Data excerpts:
★ ★ ★ ★ ★ ★ ★

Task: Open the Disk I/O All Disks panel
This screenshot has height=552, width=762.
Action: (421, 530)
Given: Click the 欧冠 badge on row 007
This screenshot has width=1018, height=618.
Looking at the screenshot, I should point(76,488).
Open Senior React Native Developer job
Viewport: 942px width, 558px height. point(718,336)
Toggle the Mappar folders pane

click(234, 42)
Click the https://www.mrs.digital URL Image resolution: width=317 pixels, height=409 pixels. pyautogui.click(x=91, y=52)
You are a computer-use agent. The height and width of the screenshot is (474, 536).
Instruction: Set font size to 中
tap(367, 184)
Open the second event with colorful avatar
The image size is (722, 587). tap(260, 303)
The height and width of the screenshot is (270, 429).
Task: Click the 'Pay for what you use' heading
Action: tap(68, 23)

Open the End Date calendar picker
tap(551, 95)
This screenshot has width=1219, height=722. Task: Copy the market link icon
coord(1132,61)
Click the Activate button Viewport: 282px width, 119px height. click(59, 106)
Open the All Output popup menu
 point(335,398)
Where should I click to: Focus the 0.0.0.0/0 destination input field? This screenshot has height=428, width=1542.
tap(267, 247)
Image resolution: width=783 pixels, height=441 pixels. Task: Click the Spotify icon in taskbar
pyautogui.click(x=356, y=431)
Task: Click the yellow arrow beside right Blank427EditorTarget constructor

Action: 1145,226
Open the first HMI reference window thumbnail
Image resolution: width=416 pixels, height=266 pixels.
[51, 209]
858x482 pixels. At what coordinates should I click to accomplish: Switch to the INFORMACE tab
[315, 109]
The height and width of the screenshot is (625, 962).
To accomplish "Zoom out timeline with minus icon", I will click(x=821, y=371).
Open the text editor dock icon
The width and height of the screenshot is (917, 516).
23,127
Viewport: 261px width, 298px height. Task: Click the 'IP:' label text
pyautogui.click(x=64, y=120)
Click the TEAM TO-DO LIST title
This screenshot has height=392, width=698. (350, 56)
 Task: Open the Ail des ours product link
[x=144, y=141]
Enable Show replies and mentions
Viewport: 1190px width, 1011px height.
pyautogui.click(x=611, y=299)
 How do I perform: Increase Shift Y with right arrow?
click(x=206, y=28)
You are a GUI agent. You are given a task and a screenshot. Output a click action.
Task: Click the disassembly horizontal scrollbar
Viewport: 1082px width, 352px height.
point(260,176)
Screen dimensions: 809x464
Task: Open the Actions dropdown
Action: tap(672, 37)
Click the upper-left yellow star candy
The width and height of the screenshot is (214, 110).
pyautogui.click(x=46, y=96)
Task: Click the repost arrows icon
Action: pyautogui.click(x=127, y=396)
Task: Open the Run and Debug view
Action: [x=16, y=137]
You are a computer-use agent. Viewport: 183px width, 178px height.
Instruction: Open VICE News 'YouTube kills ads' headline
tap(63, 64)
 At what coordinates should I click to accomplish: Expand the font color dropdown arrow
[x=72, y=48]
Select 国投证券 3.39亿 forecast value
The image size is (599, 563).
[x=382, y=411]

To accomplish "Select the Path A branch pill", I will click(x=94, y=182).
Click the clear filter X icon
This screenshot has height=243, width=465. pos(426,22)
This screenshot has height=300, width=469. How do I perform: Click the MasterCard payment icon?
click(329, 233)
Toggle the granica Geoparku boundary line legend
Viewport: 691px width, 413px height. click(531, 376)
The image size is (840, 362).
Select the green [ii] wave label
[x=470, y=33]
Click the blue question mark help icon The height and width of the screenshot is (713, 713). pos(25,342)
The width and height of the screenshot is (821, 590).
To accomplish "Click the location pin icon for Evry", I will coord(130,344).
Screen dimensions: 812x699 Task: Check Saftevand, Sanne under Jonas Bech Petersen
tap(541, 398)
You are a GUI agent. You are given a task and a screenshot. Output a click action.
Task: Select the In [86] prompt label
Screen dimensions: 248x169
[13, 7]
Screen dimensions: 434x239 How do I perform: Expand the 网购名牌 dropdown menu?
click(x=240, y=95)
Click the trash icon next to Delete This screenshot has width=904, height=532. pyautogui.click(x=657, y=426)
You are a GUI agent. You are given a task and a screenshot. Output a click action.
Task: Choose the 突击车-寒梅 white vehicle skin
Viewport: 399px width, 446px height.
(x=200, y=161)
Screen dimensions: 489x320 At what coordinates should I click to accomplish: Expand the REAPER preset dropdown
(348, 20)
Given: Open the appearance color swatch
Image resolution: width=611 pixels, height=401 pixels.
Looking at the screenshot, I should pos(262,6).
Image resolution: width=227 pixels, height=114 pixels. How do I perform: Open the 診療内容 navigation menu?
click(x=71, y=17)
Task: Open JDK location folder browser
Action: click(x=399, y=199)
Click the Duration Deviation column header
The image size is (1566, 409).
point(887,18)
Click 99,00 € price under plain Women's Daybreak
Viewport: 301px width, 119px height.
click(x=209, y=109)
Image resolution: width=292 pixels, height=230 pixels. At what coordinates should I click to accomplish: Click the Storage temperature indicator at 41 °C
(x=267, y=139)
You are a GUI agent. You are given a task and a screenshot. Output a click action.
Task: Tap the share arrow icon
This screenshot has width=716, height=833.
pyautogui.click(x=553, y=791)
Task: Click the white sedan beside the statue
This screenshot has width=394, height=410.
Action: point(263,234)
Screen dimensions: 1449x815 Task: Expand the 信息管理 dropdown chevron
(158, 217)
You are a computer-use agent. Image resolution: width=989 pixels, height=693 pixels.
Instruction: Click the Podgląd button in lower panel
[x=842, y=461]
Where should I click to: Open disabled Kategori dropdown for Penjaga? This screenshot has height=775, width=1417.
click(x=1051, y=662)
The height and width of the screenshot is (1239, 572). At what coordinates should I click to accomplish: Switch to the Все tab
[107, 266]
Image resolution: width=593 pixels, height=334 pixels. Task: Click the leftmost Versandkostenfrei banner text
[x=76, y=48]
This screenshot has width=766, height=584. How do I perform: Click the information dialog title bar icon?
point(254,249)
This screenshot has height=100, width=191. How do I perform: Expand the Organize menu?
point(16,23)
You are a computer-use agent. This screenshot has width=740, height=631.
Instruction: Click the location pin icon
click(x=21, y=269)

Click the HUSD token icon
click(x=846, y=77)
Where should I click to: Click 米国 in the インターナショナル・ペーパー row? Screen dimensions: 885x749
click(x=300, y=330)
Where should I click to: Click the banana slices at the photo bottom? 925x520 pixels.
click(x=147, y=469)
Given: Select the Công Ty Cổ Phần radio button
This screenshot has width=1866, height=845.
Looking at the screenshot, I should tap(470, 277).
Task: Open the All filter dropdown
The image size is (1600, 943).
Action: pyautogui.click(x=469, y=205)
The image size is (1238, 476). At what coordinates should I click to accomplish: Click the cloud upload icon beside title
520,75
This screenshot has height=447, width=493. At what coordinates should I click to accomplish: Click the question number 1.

★ ★ ★ ★ ★ ★ ★

## Task to carry out
An exact, complete copy of the records is the expected answer.

## Your solution
Task: Open the Disk I/O All Disks panel
This screenshot has height=552, width=762.
Action: (421, 530)
Given: Click the 欧冠 badge on row 007
This screenshot has width=1018, height=618.
Looking at the screenshot, I should point(76,488).
Open Senior React Native Developer job
Viewport: 942px width, 558px height. point(718,336)
Toggle the Mappar folders pane

click(234, 42)
Click the https://www.mrs.digital URL Image resolution: width=317 pixels, height=409 pixels. pyautogui.click(x=91, y=52)
You are a computer-use agent. The height and width of the screenshot is (474, 536).
Instruction: Set font size to 中
tap(367, 184)
Open the second event with colorful avatar
The image size is (722, 587). tap(260, 303)
The height and width of the screenshot is (270, 429).
Task: Click the 'Pay for what you use' heading
Action: tap(68, 23)

Open the End Date calendar picker
tap(551, 95)
This screenshot has width=1219, height=722. Task: Copy the market link icon
coord(1132,61)
Click the Activate button Viewport: 282px width, 119px height. click(59, 106)
Open the All Output popup menu
 point(335,398)
Where should I click to: Focus the 0.0.0.0/0 destination input field? This screenshot has height=428, width=1542.
tap(267, 247)
Image resolution: width=783 pixels, height=441 pixels. Task: Click the Spotify icon in taskbar
pyautogui.click(x=356, y=431)
Task: Click the yellow arrow beside right Blank427EditorTarget constructor

Action: 1145,226
Open the first HMI reference window thumbnail
Image resolution: width=416 pixels, height=266 pixels.
[51, 209]
858x482 pixels. At what coordinates should I click to accomplish: Switch to the INFORMACE tab
[315, 109]
The height and width of the screenshot is (625, 962).
To accomplish "Zoom out timeline with minus icon", I will click(x=821, y=371).
Open the text editor dock icon
The width and height of the screenshot is (917, 516).
23,127
Viewport: 261px width, 298px height. Task: Click the 'IP:' label text
pyautogui.click(x=64, y=120)
Click the TEAM TO-DO LIST title
This screenshot has height=392, width=698. (350, 56)
 Task: Open the Ail des ours product link
[x=144, y=141]
Enable Show replies and mentions
Viewport: 1190px width, 1011px height.
pyautogui.click(x=611, y=299)
 How do I perform: Increase Shift Y with right arrow?
click(x=206, y=28)
You are a GUI agent. You are given a task and a screenshot. Output a click action.
Task: Click the disassembly horizontal scrollbar
Viewport: 1082px width, 352px height.
point(260,176)
Screen dimensions: 809x464
Task: Open the Actions dropdown
Action: tap(672, 37)
Click the upper-left yellow star candy
The width and height of the screenshot is (214, 110).
pyautogui.click(x=46, y=96)
Task: Click the repost arrows icon
Action: pyautogui.click(x=127, y=396)
Task: Open the Run and Debug view
Action: [x=16, y=137]
You are a computer-use agent. Viewport: 183px width, 178px height.
Instruction: Open VICE News 'YouTube kills ads' headline
tap(63, 64)
 At what coordinates should I click to accomplish: Expand the font color dropdown arrow
[x=72, y=48]
Select 国投证券 3.39亿 forecast value
The image size is (599, 563).
[x=382, y=411]

To accomplish "Select the Path A branch pill", I will click(x=94, y=182).
Click the clear filter X icon
This screenshot has height=243, width=465. pos(426,22)
This screenshot has height=300, width=469. How do I perform: Click the MasterCard payment icon?
click(329, 233)
Toggle the granica Geoparku boundary line legend
Viewport: 691px width, 413px height. click(531, 376)
The image size is (840, 362).
Select the green [ii] wave label
[x=470, y=33]
Click the blue question mark help icon The height and width of the screenshot is (713, 713). pos(25,342)
The width and height of the screenshot is (821, 590).
To accomplish "Click the location pin icon for Evry", I will coord(130,344).
Screen dimensions: 812x699 Task: Check Saftevand, Sanne under Jonas Bech Petersen
tap(541, 398)
You are a GUI agent. You are given a task and a screenshot. Output a click action.
Task: Select the In [86] prompt label
Screen dimensions: 248x169
[13, 7]
Screen dimensions: 434x239 How do I perform: Expand the 网购名牌 dropdown menu?
click(x=240, y=95)
Click the trash icon next to Delete This screenshot has width=904, height=532. pyautogui.click(x=657, y=426)
You are a GUI agent. You are given a task and a screenshot. Output a click action.
Task: Choose the 突击车-寒梅 white vehicle skin
Viewport: 399px width, 446px height.
(x=200, y=161)
Screen dimensions: 489x320 At what coordinates should I click to accomplish: Expand the REAPER preset dropdown
(348, 20)
Given: Open the appearance color swatch
Image resolution: width=611 pixels, height=401 pixels.
Looking at the screenshot, I should pos(262,6).
Image resolution: width=227 pixels, height=114 pixels. How do I perform: Open the 診療内容 navigation menu?
click(x=71, y=17)
Task: Open JDK location folder browser
Action: click(x=399, y=199)
Click the Duration Deviation column header
The image size is (1566, 409).
point(887,18)
Click 99,00 € price under plain Women's Daybreak
Viewport: 301px width, 119px height.
click(x=209, y=109)
Image resolution: width=292 pixels, height=230 pixels. At what coordinates should I click to accomplish: Click the Storage temperature indicator at 41 °C
(x=267, y=139)
You are a GUI agent. You are given a task and a screenshot. Output a click action.
Task: Tap the share arrow icon
This screenshot has width=716, height=833.
pyautogui.click(x=553, y=791)
Task: Click the white sedan beside the statue
This screenshot has width=394, height=410.
Action: point(263,234)
Screen dimensions: 1449x815 Task: Expand the 信息管理 dropdown chevron
(158, 217)
You are a computer-use agent. Image resolution: width=989 pixels, height=693 pixels.
Instruction: Click the Podgląd button in lower panel
[x=842, y=461]
Where should I click to: Open disabled Kategori dropdown for Penjaga? This screenshot has height=775, width=1417.
click(x=1051, y=662)
The height and width of the screenshot is (1239, 572). At what coordinates should I click to accomplish: Switch to the Все tab
[107, 266]
Image resolution: width=593 pixels, height=334 pixels. Task: Click the leftmost Versandkostenfrei banner text
[x=76, y=48]
This screenshot has width=766, height=584. How do I perform: Click the information dialog title bar icon?
point(254,249)
This screenshot has height=100, width=191. How do I perform: Expand the Organize menu?
point(16,23)
You are a computer-use agent. This screenshot has width=740, height=631.
Instruction: Click the location pin icon
click(x=21, y=269)

Click the HUSD token icon
click(x=846, y=77)
Where should I click to: Click 米国 in the インターナショナル・ペーパー row? Screen dimensions: 885x749
click(x=300, y=330)
Where should I click to: Click the banana slices at the photo bottom? 925x520 pixels.
click(x=147, y=469)
Given: Select the Công Ty Cổ Phần radio button
This screenshot has width=1866, height=845.
Looking at the screenshot, I should tap(470, 277).
Task: Open the All filter dropdown
The image size is (1600, 943).
Action: pyautogui.click(x=469, y=205)
The image size is (1238, 476). At what coordinates should I click to accomplish: Click the cloud upload icon beside title
520,75
This screenshot has height=447, width=493. At what coordinates should I click to accomplish: Click the question number 1.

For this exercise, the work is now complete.